Impressions d'un observateur de l'OSCE au Kosovo

La rédaction d'Une Suisse sans Armée a pu contacter un membre (dont nous taisons le nom) de la mission de vérification au Kosovo (KVM) de l'OSCE. Nous lui avons demandé quelques impressions sur la mission qui s'est terminée quelques jours avant le début des bombardements de l'OTAN. Voici son récit:

«Commençons par la fin. Samedi 20 mars, la totalité de la mission avait été évacuée en Macédoine, avec le quartier général logé à l'hôtel Alexander de Skopje (celui où avaient eu lieu les manifestations anti-occidentales - OTAN+OSCE - des tous premiers jours des bombardements) et tous les autres membres logés dans des hôtels aux abords du lac Ohrid, à la frontière sud-est avec l'Albanie et non loin de la Grèce. Cette période de vacances forcées a permis aux membres de la mission d'échanger des informations et des impressions sur plusieurs aspects de la mission effectuée dans les différentes localités et sites particulières du Kosovo. En même temps commençaient les bombardements de l'OTAN sur la Yougoslavie et l'exode des réfugiés depuis le Kosovo vers les pays limitrophes. Enfin, le vendredi 26 mars, l'OSCE décidait le retrait de la majorité de ses membres (environ 1600 personnes au total, 400 de moins que le nombre maximum prévu initialement dans les accords de fin octobre). Un contingent de 250 personnes fut laissé en Macédoine comme unité de base, pour réactiver, dès que la situation l'aurait permis, le retour de l'OSCE au Kosovo. Cette future mission, appelée Kosovo Implementation Mission (KIM), aurait des tâches différentes, plus civiles que militaires, portant sur les droits humains, la reconstruction, l'organisation d'élections, la démocratisation du système politique et des forces de police.

Il est clair que les impressions et les attentes des 1600 membres de la mission étaient fort différentes entre elles, notamment en raison des backgrounds différents de chacun (civil et universitaire pour les uns, militaire ou policière pour d'autres) et des expériences différentes vécues sur le terrain. Malgré cela on peut distinguer certains points qui ont été particulièrement discutés:

Prédominance militaire

«Par rapport à l'organisation, il y a deux aspects souvent mentionnés: le premier concerne le "mariage" décidément peu heureux entre partie civile et partie militaire, avec une domination de cette dernière en termes de postes à responsabilité (occupés par des militaires), et de la priorité, par exemple, de l'observation des déplacements des troupes yougoslaves au détriment de l'observation des violations des droits humains. Le deuxième aspect concerne l'attribution quasi systématique des postes à responsabilité à des Américains et à des Anglais (presque toujours des militaires), ainsi que la rivalité entre les pays membres dans le placement de leurs propres "poulains" aux meilleures places. Le résultat, prévisible, était de retrouver des personnes incompétentes à des postes importants (en raison de leur nationalité) et des personnes compétentes aux mauvais endroits.

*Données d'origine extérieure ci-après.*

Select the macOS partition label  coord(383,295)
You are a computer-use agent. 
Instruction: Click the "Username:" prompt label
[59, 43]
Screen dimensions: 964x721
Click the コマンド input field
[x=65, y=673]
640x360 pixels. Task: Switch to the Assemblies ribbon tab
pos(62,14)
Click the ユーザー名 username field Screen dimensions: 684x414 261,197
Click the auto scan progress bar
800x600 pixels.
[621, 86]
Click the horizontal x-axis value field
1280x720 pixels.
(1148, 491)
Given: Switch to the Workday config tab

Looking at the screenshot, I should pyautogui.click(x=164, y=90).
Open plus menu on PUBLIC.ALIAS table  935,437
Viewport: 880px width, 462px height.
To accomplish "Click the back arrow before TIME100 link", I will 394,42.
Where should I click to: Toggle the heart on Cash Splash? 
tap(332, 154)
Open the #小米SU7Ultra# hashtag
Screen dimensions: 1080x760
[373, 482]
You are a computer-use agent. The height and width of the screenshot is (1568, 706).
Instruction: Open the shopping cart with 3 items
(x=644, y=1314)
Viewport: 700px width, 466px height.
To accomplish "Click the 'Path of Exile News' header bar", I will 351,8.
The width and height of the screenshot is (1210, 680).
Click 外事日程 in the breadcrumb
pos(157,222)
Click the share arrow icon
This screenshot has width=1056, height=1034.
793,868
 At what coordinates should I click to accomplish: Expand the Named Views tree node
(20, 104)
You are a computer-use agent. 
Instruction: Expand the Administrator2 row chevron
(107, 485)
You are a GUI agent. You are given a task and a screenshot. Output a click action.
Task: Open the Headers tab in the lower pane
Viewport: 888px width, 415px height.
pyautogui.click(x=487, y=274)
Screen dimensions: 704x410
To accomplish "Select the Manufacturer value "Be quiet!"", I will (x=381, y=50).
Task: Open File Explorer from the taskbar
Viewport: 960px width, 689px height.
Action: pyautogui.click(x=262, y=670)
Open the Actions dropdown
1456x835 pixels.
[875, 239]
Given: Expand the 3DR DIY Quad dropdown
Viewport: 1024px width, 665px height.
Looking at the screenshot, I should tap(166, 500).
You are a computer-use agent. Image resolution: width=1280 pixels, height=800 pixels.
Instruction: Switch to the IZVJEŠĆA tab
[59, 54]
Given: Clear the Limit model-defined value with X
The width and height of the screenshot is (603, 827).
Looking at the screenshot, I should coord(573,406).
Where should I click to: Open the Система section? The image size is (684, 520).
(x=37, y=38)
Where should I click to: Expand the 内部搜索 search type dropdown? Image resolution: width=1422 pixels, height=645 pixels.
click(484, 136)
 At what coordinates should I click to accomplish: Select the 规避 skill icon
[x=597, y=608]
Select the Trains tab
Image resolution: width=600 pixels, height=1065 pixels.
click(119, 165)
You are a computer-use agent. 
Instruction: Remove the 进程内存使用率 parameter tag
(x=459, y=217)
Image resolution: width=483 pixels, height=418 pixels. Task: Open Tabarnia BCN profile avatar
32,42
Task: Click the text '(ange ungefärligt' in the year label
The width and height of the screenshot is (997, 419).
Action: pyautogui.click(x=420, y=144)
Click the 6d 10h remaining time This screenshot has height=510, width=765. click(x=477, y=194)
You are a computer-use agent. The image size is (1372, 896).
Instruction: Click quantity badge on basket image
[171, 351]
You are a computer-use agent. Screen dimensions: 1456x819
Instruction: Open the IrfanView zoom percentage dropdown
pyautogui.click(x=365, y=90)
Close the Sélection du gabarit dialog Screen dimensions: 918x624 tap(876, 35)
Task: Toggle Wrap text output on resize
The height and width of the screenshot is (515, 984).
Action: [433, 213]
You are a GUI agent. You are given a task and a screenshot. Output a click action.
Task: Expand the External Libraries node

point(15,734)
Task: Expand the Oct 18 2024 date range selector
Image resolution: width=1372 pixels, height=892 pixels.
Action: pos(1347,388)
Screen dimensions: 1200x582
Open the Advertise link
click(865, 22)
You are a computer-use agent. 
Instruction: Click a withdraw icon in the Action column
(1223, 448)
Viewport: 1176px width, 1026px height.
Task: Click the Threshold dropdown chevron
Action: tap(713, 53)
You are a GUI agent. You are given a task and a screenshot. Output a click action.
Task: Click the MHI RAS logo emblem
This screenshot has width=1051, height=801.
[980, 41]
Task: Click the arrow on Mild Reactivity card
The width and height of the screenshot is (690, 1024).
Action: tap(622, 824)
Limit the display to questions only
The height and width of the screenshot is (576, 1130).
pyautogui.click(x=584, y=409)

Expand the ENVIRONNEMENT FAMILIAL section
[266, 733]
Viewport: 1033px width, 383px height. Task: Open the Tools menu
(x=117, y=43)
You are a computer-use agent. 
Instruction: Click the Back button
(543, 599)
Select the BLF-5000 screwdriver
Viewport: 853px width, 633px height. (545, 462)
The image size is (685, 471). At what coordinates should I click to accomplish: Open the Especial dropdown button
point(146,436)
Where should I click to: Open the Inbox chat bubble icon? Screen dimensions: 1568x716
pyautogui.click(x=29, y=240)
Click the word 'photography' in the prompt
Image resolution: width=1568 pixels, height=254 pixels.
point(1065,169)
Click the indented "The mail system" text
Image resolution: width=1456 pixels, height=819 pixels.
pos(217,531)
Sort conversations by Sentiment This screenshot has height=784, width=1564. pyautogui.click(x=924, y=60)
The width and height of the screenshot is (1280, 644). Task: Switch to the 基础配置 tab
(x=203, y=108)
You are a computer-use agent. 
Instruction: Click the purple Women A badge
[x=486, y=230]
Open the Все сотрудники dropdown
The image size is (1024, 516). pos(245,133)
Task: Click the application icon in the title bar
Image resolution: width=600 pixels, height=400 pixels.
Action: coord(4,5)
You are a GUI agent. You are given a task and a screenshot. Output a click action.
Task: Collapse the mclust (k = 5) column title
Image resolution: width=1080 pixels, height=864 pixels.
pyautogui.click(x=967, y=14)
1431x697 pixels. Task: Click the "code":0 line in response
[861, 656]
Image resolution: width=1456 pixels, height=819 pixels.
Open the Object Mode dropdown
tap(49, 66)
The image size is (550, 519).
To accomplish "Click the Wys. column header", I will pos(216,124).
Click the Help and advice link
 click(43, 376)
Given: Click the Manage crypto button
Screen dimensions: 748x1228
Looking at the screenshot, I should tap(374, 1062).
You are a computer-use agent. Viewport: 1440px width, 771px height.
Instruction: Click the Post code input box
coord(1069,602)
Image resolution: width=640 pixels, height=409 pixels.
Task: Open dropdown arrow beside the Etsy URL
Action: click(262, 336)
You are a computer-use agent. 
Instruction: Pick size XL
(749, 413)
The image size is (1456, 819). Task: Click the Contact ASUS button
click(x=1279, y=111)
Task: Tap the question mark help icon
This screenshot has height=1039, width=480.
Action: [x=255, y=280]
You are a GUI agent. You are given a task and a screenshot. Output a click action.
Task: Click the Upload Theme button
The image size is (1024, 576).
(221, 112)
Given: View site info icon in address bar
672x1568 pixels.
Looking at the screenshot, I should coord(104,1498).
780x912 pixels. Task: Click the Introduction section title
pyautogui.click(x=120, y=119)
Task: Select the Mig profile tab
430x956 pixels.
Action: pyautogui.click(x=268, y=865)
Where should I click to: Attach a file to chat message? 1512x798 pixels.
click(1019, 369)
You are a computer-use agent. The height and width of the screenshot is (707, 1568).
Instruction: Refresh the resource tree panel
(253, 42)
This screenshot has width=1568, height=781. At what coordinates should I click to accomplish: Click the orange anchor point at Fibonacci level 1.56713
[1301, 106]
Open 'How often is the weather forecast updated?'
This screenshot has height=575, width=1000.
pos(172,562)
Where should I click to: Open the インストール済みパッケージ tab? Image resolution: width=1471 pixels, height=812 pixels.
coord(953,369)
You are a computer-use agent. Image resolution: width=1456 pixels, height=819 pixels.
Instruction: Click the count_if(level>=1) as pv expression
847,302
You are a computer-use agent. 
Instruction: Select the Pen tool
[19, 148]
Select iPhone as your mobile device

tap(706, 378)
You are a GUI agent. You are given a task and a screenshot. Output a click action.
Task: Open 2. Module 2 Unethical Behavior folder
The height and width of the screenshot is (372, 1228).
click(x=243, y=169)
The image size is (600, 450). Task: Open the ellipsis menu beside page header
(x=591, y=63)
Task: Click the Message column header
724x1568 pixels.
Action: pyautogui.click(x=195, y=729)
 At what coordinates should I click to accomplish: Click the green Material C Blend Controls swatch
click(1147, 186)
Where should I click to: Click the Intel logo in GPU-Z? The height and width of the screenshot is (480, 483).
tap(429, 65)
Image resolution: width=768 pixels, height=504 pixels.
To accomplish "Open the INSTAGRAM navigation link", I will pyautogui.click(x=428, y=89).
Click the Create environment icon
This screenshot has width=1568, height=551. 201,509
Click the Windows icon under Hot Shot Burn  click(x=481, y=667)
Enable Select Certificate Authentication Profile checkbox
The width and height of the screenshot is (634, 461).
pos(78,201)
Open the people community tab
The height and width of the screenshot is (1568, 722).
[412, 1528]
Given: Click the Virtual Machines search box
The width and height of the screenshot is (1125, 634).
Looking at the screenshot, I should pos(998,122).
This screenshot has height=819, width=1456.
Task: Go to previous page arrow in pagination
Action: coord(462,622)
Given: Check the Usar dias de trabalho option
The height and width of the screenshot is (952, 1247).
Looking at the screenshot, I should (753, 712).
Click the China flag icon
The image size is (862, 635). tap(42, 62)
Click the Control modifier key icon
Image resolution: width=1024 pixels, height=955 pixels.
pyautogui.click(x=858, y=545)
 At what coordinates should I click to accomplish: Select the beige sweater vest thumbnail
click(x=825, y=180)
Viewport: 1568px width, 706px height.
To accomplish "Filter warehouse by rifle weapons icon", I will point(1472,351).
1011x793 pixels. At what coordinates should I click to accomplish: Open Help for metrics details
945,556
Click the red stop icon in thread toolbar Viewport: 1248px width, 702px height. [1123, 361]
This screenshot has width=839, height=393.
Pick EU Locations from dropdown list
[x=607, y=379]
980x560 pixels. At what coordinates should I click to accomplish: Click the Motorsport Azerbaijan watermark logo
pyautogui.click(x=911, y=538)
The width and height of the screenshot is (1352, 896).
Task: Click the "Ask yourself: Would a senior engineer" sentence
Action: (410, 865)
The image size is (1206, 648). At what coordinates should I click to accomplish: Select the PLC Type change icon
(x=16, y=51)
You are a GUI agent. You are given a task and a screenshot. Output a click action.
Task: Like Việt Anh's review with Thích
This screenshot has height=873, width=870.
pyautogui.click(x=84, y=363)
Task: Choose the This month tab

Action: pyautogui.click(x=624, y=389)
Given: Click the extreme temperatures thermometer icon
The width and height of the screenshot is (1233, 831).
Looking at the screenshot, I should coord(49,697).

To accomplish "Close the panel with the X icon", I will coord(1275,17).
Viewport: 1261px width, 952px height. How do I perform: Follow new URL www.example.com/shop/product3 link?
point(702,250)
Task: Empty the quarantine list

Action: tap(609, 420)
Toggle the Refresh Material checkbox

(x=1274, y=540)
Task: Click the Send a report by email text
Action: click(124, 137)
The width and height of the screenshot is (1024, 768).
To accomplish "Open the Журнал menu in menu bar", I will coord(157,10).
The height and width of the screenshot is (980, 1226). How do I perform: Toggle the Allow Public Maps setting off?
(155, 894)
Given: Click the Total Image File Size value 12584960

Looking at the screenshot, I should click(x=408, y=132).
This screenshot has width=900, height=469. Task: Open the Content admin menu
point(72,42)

La manipulation des données sur les violations des droits humains a été telle qu'elle a conduit certaines personnes (comme le ministre de la défense britannique Robertson) à parler de génocide et crimes contre l'humanité, sans savoir exactement combien de personnes avaient été tuées et par qui. L'opinion générale était que, à part la grosse exception du massacre de Raçak (45 Albanais tués), il n'y avait pas eu d'exécutions de masse au Kosovo. Par contre on a pu constater que le nettoyage ethnique des villages autour des bastions de l'UçK avait déjà commencé (en particulier dans les régions de Kacanik au Sud et de Podujevo au Nord, vers la fin de la période d'engagement de la mission).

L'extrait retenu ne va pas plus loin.